= Warry Charles =

Chinese American businessman (1857–1915)

Warry S. Charles (1857 – 1915) was a Chinese American businessman and Hip Sing Association leader who was tried and convicted for organizing a hit during the Tong Wars in Boston's Chinatown.

==Biography==
Charles was born in 1857 in China. He moved to the United States when he was 11 years old and worked for relatives in San Francisco and New Orleans. When he was 16 he moved to Omaha where he attended a business college. On March 14, 1876, he married Mary Whiting in Omaha. He was the first Chinese immigrant to marry a white woman in Nebraska Territory. They had two sons, one of whom, Warren Charles, became the second Chinese-American officer in the New York Police Department. Charles finished his education at the University of Nebraska.
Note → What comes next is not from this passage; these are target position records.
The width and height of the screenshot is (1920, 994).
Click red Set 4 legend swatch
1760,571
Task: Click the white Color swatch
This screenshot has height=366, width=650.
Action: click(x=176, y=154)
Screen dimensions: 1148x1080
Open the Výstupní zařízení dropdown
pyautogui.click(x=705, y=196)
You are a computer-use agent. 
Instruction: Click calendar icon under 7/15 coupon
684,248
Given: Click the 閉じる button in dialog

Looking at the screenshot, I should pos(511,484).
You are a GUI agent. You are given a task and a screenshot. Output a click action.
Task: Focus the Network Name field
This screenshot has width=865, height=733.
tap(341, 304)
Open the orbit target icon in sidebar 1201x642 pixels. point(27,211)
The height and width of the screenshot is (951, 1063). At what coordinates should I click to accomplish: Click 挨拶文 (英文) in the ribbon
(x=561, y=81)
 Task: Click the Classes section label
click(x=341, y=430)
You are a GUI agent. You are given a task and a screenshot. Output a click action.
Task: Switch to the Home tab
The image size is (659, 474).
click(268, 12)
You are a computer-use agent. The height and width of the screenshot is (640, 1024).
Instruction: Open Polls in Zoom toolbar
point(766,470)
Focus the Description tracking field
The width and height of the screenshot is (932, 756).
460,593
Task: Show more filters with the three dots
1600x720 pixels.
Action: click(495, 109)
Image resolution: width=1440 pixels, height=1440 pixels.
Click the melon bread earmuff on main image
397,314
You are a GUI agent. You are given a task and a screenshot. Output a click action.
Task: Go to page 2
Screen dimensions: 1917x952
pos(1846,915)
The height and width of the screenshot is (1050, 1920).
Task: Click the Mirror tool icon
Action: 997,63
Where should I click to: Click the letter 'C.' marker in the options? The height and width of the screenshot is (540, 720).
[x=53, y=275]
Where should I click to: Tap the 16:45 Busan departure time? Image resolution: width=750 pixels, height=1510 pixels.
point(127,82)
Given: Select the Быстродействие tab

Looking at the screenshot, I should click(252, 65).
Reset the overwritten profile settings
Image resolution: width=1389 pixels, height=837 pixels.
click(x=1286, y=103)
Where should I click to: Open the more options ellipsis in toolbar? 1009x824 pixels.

In New York, Charles worked as an interpreter and city inspector. In 1886, Charles was brought in by the Boston Police Department to work as an interpreter during their investigation of the “Wash-House Murder”. On October 9, 1891, he was assaulted while trying to aid a fellow Hip Sing member who was being attacked by two On Leong tong members. Charles was assaulted again later that week when he walked past the On Leong headquarters. On July 19, 1895, Charles complained to New York City police commissioner Theodore Roosevelt that the local police precinct was not cracking down on the On Leong gambling rings in Chinatown because they were in the pay of the On Leong. Charles said he could take down the rings if he was provided with two detectives to assist him. He threatened Roosevelt that if he did not help, Charles would release information that would be embarrassing to the NYPD. Roosevelt did not take Charles up on his offer. He left New York City for Boston for his own safety.

In Boston, Charles worked as a court interpreter and started a successful laundry business. In 1903 he helped form a branch of the Hip Sing tong in Boston and became its leader. On August 7, 1907, a group of highbinders carried out an attack in Chinatown that left four dead and six wounded. The police believed that Charles, as leader of the Hip Sing, orchestrated the attack as in retaliation for a 1903 murder of one of their members. In 1908, Charles and eight other Hip Sing members were found guilty of the murders. Four of the men's convictions were overturned due to insufficient evidence, but Charles' was upheld. His attorneys, Charles W. Bartlett and Harvey H. Pratt, appealed the case to the Massachusetts Supreme Judicial Court on the grounds that a witness should have been allowed to testify that a police officer and a Chinese interpreter had conspired to bribe prosecution witnesses. The Court ruled against the defendants and Charles and four of his co-defendants were sentenced to death. Three of the men asked that Bartlett and Pratt not petition for commutation, as they preferred death to life in prison and they were executed on October 11, 1909. Charles and the other convicted man, Joe Guey, chose to petition for commutation. Sixteen days before their scheduled executions, Governor Eben Sumner Draper announced that he had accepted the Massachusetts Governor's Council's recommendation to commute Charles and Guey's death sentences to life imprisonment.

On August 7, 1915, Charles complained of chest pains. He was seen by Dr. Daniel J. Hurley and moved to the prison hospital the next day. On August 9, 1915, Charles died in the Charlestown State Prison. His cause of death was "rheumatism of the heart".